Data provided
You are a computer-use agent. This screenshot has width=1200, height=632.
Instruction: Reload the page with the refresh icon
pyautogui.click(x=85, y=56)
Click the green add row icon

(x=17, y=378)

Required work
Type out the whole listing above again, exactly as it stands.

Answer
You are a computer-use agent. This screenshot has width=1200, height=632.
Instruction: Reload the page with the refresh icon
pyautogui.click(x=85, y=56)
Click the green add row icon

(x=17, y=378)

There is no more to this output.